*** Opening of INFORMATION GIVEN ***

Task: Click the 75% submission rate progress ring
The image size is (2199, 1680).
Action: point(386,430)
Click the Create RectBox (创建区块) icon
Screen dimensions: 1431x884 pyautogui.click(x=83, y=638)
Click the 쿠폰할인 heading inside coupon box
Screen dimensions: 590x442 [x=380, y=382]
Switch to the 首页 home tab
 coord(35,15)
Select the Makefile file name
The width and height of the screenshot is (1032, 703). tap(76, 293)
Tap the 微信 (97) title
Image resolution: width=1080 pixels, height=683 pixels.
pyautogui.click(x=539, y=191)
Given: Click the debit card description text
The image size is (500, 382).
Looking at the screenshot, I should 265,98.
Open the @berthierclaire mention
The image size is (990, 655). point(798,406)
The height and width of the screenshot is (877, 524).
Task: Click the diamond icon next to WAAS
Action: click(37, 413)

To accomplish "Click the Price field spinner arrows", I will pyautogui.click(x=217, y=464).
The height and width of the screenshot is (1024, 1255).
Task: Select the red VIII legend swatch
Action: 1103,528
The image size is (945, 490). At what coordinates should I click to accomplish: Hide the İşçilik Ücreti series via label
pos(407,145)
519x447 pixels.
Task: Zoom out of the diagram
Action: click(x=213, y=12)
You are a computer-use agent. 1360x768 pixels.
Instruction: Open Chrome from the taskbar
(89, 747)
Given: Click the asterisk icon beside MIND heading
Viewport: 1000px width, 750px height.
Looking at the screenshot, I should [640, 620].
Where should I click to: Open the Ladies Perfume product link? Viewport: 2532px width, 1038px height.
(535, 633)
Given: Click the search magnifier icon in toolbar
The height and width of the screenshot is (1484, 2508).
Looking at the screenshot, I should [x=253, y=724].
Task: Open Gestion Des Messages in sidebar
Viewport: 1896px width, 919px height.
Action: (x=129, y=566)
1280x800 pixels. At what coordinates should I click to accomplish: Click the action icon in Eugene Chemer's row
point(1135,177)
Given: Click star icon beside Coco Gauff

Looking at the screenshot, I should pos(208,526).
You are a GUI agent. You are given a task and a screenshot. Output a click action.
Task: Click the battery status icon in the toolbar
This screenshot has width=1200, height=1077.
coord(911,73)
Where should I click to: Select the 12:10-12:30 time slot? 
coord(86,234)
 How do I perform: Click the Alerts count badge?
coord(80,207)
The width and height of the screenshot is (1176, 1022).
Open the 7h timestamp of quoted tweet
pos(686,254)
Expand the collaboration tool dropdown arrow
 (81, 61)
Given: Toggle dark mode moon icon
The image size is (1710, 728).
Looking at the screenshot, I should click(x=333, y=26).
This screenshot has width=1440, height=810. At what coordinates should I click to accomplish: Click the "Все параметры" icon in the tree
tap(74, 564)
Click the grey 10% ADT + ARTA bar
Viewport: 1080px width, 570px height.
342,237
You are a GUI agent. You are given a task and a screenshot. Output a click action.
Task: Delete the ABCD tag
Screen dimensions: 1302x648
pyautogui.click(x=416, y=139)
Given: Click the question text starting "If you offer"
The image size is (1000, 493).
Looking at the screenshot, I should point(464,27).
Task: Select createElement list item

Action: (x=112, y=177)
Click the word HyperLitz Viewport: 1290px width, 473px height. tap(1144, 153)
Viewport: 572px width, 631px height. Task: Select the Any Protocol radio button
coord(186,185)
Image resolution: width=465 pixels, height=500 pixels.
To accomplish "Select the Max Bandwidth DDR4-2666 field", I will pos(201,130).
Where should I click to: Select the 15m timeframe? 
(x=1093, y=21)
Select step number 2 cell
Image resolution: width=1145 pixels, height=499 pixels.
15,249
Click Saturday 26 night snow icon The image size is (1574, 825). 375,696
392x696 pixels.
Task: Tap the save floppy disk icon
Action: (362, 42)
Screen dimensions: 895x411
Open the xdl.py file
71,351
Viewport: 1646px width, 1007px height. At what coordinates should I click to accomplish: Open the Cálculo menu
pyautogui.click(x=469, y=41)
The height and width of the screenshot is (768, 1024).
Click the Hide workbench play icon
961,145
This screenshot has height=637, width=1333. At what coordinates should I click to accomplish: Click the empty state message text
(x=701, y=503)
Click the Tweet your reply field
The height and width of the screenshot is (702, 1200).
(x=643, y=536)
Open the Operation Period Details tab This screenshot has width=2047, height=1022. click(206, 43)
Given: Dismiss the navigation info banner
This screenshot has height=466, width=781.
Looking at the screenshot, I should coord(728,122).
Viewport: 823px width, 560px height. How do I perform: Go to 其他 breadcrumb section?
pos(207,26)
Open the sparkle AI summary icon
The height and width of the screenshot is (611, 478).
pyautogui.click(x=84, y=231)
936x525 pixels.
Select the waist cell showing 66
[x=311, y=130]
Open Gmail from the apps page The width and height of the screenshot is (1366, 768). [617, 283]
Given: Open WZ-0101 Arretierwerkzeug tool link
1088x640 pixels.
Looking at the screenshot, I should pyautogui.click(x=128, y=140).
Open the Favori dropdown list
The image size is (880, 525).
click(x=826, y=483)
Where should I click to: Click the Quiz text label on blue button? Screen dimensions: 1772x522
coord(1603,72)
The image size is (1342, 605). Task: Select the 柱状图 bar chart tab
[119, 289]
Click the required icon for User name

*** Close of INFORMATION GIVEN ***

◆ WHAT IS REQUIRED
Show all lines from the data that contain "toolbar".

◆ RESULT OF THIS TASK
Given: Click the search magnifier icon in toolbar
Task: Click the battery status icon in the toolbar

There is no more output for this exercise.